* [REQUIREMENT]
Can you rewrite the entries below, from the line with "Task: Click 检查更新 download icon" up to and including the line with "coord(1019,91)", replacing "dropdown" with "drop-down" and changing nothing else?

* [GIVEN DATA]
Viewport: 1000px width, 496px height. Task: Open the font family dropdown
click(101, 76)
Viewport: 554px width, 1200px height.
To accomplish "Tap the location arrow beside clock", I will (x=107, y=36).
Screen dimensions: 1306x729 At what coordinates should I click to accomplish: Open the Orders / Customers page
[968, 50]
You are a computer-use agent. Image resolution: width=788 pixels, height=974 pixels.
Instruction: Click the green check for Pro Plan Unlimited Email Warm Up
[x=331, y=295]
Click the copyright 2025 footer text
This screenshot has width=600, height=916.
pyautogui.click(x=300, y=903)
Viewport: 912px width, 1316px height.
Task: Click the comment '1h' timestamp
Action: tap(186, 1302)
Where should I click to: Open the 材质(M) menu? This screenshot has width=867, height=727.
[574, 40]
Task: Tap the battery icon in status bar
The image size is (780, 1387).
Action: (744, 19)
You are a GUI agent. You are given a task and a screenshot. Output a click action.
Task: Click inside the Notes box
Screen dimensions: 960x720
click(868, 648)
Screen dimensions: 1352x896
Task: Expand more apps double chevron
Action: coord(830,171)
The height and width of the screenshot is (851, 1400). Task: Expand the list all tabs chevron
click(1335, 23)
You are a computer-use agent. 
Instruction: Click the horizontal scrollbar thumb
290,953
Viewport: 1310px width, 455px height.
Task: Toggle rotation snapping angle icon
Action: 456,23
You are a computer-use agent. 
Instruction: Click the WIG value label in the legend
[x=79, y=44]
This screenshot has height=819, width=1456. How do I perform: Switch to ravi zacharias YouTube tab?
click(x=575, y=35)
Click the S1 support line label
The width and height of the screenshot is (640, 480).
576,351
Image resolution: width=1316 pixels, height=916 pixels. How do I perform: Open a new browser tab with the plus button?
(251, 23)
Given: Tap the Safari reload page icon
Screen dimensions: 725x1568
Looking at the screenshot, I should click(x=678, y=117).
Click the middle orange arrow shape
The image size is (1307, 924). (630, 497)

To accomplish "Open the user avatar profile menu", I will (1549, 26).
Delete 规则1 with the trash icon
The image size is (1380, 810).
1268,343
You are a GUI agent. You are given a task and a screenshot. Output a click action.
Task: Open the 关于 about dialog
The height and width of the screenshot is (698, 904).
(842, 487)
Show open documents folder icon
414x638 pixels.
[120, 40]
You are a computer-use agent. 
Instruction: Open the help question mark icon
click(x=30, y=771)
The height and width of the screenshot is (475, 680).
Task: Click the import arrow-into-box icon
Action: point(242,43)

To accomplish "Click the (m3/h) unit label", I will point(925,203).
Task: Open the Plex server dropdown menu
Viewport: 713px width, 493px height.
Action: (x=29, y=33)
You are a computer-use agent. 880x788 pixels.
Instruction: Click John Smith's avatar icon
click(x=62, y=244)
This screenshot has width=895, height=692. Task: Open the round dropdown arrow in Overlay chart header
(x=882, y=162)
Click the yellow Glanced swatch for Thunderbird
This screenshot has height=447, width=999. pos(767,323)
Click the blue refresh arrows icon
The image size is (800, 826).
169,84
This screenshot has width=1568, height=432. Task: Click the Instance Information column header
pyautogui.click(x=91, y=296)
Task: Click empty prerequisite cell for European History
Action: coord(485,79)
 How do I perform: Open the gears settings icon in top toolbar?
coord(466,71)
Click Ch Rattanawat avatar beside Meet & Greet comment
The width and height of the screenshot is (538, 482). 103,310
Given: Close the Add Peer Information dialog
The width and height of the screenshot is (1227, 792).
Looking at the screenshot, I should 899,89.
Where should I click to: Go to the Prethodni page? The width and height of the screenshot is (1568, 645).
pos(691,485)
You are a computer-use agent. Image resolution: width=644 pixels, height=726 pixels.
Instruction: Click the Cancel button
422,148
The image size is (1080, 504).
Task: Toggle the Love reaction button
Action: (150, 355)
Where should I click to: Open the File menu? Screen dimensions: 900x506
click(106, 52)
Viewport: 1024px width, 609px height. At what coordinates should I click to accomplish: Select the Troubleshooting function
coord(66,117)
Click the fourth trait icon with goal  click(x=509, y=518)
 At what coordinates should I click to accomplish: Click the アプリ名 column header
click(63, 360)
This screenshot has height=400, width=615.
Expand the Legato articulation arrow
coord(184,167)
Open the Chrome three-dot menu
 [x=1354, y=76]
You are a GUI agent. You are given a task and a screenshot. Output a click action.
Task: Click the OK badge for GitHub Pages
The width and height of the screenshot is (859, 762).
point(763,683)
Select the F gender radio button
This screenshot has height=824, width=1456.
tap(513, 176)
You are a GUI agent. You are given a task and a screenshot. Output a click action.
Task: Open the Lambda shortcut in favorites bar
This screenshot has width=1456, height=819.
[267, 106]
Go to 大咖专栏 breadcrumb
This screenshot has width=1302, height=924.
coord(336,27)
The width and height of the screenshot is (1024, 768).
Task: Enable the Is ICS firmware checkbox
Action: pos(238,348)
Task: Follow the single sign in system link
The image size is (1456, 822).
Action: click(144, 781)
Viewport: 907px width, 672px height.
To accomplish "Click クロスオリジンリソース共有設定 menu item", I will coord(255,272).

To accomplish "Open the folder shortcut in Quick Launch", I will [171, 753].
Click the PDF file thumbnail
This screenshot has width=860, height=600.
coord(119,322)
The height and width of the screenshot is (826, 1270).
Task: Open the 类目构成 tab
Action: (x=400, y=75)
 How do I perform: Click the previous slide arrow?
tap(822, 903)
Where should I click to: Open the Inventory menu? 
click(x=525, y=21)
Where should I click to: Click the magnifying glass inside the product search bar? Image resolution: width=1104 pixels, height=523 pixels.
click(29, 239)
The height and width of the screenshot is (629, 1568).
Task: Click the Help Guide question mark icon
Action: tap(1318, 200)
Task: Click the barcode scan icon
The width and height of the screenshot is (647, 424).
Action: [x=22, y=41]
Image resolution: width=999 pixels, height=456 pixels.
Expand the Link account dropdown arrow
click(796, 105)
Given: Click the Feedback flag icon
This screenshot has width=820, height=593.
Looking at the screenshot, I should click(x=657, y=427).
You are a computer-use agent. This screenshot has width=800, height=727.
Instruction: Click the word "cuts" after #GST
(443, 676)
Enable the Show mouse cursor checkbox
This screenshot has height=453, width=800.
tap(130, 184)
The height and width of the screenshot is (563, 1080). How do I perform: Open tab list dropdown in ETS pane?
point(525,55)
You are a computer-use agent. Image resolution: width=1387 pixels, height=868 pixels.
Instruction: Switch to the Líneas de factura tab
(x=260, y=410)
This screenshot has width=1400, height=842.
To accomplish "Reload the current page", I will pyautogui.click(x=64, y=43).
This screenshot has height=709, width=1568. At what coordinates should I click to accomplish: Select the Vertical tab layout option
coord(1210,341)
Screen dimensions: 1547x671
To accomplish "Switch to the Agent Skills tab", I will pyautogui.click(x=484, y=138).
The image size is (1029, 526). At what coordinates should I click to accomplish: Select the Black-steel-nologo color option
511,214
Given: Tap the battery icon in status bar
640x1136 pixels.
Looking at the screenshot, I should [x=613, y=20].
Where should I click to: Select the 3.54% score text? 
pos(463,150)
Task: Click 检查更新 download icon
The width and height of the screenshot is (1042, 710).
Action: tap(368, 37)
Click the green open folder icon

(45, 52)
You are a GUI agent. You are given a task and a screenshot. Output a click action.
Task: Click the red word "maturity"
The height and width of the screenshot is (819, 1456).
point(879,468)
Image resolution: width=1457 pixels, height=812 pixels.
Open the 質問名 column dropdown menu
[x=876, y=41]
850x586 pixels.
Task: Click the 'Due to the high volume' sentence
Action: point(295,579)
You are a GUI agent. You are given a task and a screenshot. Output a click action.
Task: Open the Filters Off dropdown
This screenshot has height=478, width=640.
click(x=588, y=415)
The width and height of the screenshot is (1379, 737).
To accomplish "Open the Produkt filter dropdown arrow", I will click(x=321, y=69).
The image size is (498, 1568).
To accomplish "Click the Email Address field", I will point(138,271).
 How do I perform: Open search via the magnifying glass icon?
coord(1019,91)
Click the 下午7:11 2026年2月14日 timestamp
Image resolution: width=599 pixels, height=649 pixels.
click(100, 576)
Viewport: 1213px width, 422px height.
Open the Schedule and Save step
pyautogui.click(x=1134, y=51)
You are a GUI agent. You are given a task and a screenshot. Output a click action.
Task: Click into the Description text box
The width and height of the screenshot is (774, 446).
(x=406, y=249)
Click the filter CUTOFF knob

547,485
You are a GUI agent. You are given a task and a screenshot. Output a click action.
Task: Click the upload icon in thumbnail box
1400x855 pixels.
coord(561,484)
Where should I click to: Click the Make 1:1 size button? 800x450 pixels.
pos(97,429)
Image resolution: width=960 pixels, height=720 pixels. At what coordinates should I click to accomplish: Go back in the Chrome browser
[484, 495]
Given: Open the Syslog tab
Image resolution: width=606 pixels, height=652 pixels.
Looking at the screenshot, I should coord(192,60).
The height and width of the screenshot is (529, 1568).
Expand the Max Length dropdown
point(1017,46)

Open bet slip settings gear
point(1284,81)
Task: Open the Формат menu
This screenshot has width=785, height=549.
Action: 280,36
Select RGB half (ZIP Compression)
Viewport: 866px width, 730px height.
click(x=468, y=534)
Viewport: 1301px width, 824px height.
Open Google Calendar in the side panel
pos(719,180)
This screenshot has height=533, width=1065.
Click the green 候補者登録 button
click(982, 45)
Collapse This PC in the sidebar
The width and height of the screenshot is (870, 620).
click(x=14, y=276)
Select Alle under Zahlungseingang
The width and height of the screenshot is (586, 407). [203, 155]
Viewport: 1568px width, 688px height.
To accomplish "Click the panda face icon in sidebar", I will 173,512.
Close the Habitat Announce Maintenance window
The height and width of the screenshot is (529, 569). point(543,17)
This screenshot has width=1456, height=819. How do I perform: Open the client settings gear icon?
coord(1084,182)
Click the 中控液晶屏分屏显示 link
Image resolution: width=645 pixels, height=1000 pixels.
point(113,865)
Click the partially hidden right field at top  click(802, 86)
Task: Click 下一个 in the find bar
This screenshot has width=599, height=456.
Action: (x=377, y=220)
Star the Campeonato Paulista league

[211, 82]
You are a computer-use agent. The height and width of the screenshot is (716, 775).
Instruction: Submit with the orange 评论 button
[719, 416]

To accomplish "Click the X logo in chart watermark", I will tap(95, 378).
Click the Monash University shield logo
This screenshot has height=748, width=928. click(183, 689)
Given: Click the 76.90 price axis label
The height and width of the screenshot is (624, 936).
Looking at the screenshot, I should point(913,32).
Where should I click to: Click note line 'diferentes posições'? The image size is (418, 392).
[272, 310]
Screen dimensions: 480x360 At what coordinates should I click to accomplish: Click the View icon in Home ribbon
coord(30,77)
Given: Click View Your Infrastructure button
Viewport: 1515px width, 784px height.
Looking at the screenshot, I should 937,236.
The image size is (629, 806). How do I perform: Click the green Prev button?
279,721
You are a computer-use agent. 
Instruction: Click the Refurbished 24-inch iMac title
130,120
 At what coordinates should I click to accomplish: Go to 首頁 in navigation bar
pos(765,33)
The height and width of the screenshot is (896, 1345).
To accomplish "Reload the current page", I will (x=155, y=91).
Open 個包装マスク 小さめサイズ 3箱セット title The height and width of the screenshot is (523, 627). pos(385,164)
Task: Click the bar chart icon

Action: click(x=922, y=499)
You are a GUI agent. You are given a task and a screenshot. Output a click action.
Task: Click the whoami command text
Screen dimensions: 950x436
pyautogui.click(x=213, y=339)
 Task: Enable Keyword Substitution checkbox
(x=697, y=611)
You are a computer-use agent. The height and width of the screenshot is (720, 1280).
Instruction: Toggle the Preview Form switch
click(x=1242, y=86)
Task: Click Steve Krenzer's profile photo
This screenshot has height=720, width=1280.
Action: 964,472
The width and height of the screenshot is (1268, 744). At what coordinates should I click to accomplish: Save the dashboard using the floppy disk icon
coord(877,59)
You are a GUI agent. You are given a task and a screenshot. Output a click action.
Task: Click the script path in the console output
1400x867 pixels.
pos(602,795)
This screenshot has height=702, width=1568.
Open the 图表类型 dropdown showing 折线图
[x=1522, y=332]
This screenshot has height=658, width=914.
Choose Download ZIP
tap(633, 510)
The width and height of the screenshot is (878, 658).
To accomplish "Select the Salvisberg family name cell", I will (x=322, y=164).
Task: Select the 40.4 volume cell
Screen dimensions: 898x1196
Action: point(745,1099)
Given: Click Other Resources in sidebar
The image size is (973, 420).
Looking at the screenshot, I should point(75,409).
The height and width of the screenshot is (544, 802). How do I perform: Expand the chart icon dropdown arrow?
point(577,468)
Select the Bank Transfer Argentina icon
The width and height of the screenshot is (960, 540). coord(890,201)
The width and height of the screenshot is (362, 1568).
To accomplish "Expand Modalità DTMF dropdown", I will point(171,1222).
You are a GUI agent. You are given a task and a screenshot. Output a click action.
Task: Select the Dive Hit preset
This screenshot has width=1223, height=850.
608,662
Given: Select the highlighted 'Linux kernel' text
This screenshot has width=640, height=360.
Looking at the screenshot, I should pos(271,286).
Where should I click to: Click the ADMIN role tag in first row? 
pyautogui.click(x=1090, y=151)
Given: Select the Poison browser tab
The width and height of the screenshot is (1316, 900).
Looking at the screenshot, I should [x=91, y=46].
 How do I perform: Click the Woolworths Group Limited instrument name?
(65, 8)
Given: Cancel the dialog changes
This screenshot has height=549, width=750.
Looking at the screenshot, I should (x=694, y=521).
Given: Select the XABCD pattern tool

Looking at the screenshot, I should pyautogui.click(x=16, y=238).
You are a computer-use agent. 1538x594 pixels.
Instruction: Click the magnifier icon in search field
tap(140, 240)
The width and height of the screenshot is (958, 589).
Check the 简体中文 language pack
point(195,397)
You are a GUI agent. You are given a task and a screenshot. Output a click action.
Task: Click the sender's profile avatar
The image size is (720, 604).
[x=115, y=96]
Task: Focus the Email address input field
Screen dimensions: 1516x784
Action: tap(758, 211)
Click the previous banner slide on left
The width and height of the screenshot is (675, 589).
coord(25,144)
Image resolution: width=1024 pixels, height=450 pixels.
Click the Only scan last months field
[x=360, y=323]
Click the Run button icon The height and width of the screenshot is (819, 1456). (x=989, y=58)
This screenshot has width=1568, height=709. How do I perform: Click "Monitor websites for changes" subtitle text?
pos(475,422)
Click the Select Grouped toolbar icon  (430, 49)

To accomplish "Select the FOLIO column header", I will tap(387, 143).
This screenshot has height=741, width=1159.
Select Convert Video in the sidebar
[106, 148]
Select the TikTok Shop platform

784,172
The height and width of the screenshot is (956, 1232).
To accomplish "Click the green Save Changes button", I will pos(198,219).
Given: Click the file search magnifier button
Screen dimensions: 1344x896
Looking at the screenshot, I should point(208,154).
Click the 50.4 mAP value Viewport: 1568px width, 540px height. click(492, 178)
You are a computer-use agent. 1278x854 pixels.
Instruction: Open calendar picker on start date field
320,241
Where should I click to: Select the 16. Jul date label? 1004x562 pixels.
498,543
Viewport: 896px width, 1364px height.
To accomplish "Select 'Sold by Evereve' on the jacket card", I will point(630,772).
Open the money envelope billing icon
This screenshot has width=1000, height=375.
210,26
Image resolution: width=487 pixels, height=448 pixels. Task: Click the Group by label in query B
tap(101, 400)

* [WRITTEN REPLY]
Task: Click 检查更新 download icon
The width and height of the screenshot is (1042, 710).
Action: tap(368, 37)
Click the green open folder icon

(45, 52)
You are a GUI agent. You are given a task and a screenshot. Output a click action.
Task: Click the red word "maturity"
The height and width of the screenshot is (819, 1456).
point(879,468)
Image resolution: width=1457 pixels, height=812 pixels.
Open the 質問名 column drop-down menu
[x=876, y=41]
850x586 pixels.
Task: Click the 'Due to the high volume' sentence
Action: point(295,579)
You are a GUI agent. You are given a task and a screenshot. Output a click action.
Task: Open the Filters Off drop-down
This screenshot has height=478, width=640.
click(x=588, y=415)
The width and height of the screenshot is (1379, 737).
To accomplish "Open the Produkt filter drop-down arrow", I will click(x=321, y=69).
The image size is (498, 1568).
To accomplish "Click the Email Address field", I will point(138,271).
 How do I perform: Open search via the magnifying glass icon?
coord(1019,91)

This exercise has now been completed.